The problem is that many people do feel pressure to put in reservations for memory or CPU once in a while for some VMs. Having a blanket rule of NO RESERVATIONS is too onerous and too simple. Such a simple rule forces people into a mode where they either use no reservations and the only guaranteed policy (number of host failures) OR switch over to one of the non-guaranteed policies or turn off admission control entirely.
Yet another key issue is that large VMs create an effective “reservation” due to their large overhead which again limits the number of VMs that can be powered. This is another tricky calculation.
These are some of the reasons why CloudPhysics has created two HA related cards on our site. One is to help analyze HA cluster health whereas the second is to interactively simulate HA cluster resource management policies.
If you are using HA, I highly recommend simulating different HA policies and resource management settings using the CloudPhysics HA simulator before making any further changes to your environment. Visit http://www.cloudphysics.com and you’ll be simulating within minutes. I find that most customers are up and going in less than 10 minutes.

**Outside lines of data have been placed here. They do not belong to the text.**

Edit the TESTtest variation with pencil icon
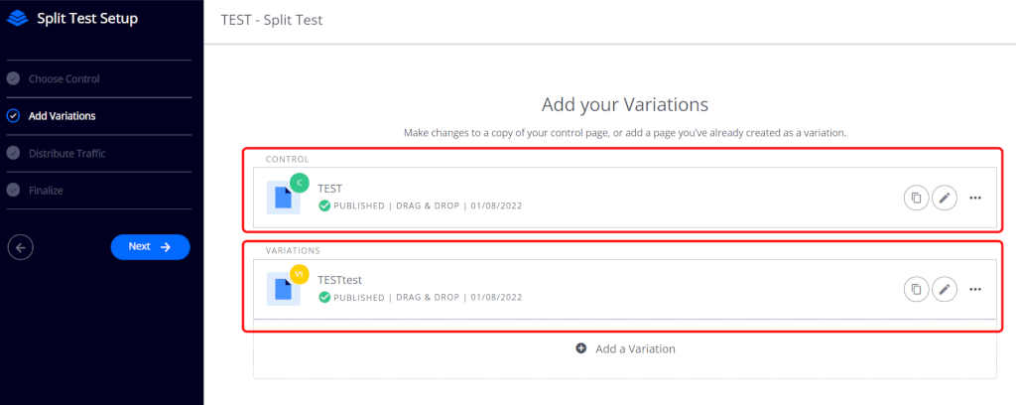Screen dimensions: 1016x405 pos(945,289)
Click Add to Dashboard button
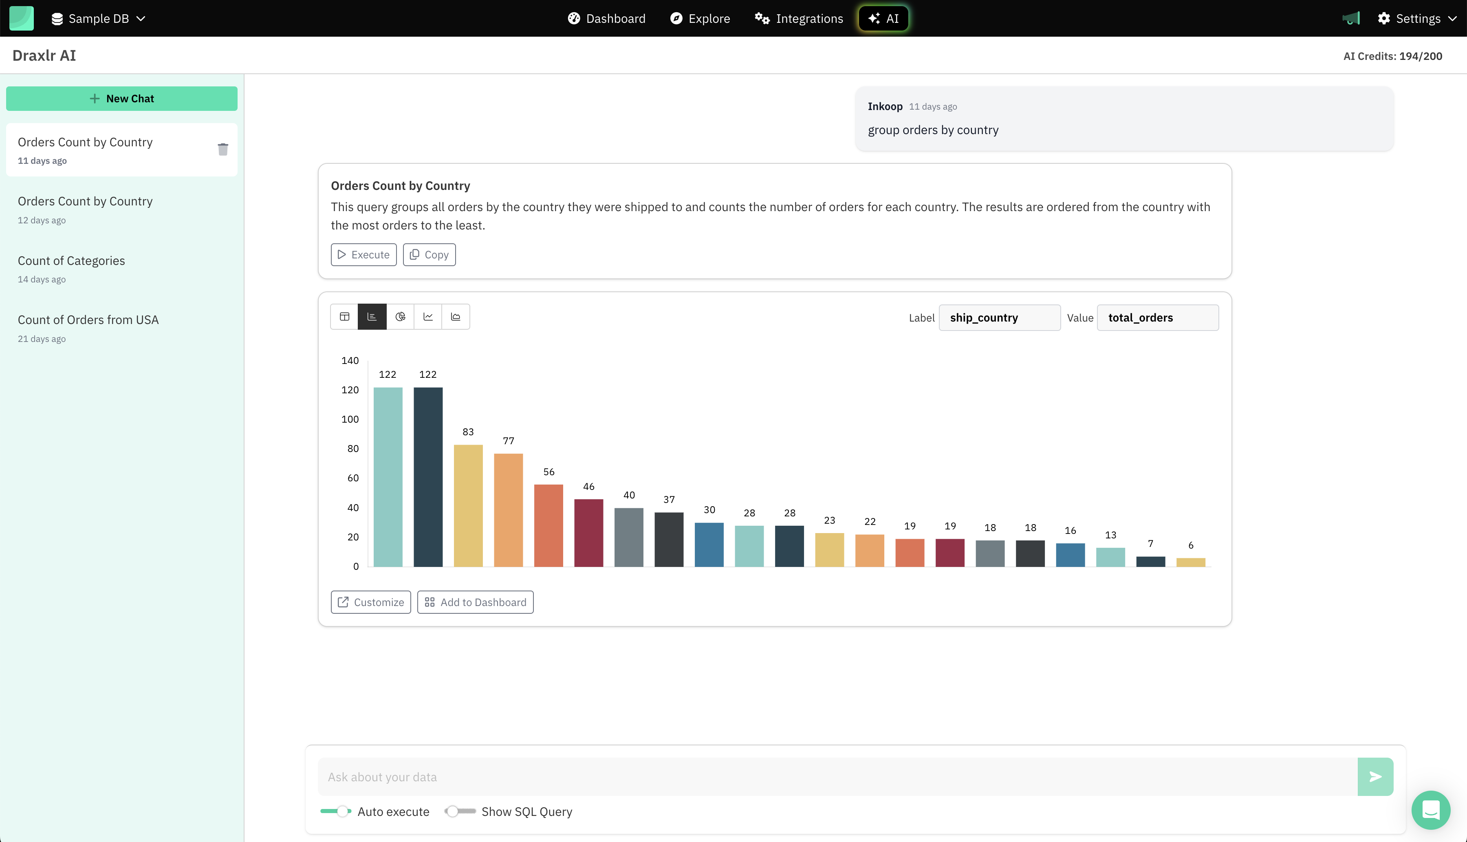Image resolution: width=1467 pixels, height=842 pixels. tap(475, 602)
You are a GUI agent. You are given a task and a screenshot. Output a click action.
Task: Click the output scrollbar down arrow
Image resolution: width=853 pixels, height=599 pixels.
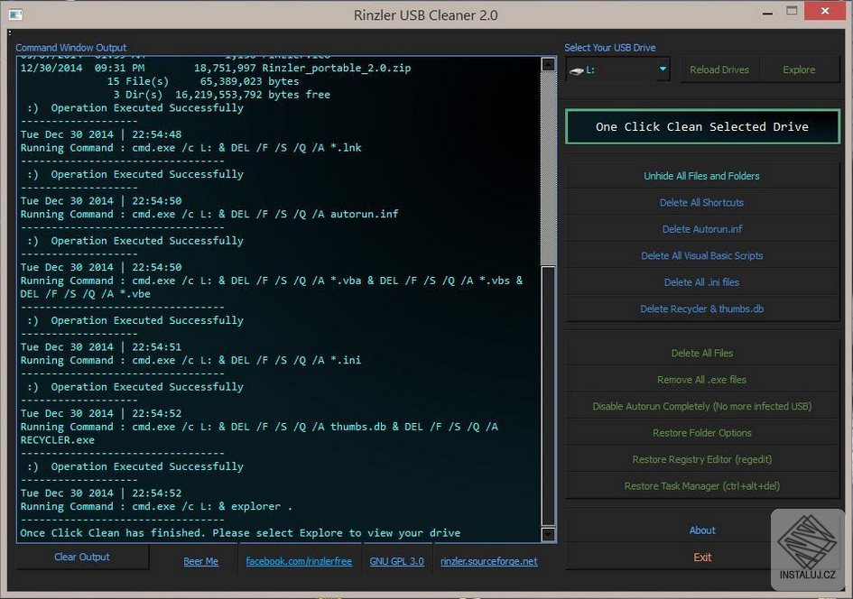[x=548, y=534]
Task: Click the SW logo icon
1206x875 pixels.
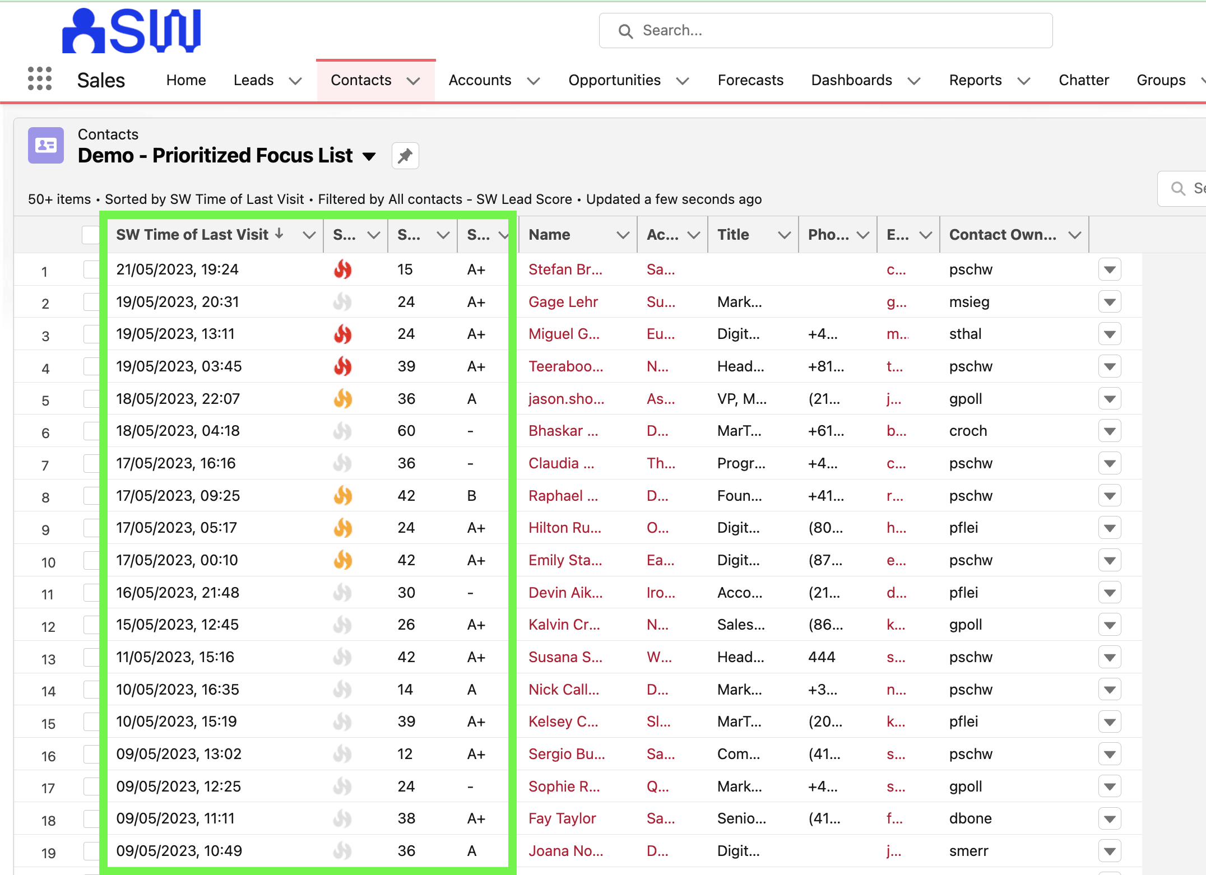Action: click(131, 30)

Thanks, Irfan. I saw this at VMworld and have been meaning to give it a look. Signed up and will give it a whirl!
Irfan Ahmad says
Phil: see my other comment above.
Most people want to hear a single answer but their environment is unique. So the ideal answer depends on that. I think when Duncan is asked about a single policy that achieves the right trade-offs, that’s not a fair question to begin with. I’ve had that discussion with him and we build the HA simulator as a result of that. I have seen plenty of customers unnecessarily take on additional risk by moving away from the “host failures” guaranteed policy. If they had just used the HA simulator, they would be able to see what is best for their cluster.
We are in the process of improving the HA Simulator so feedback welcome.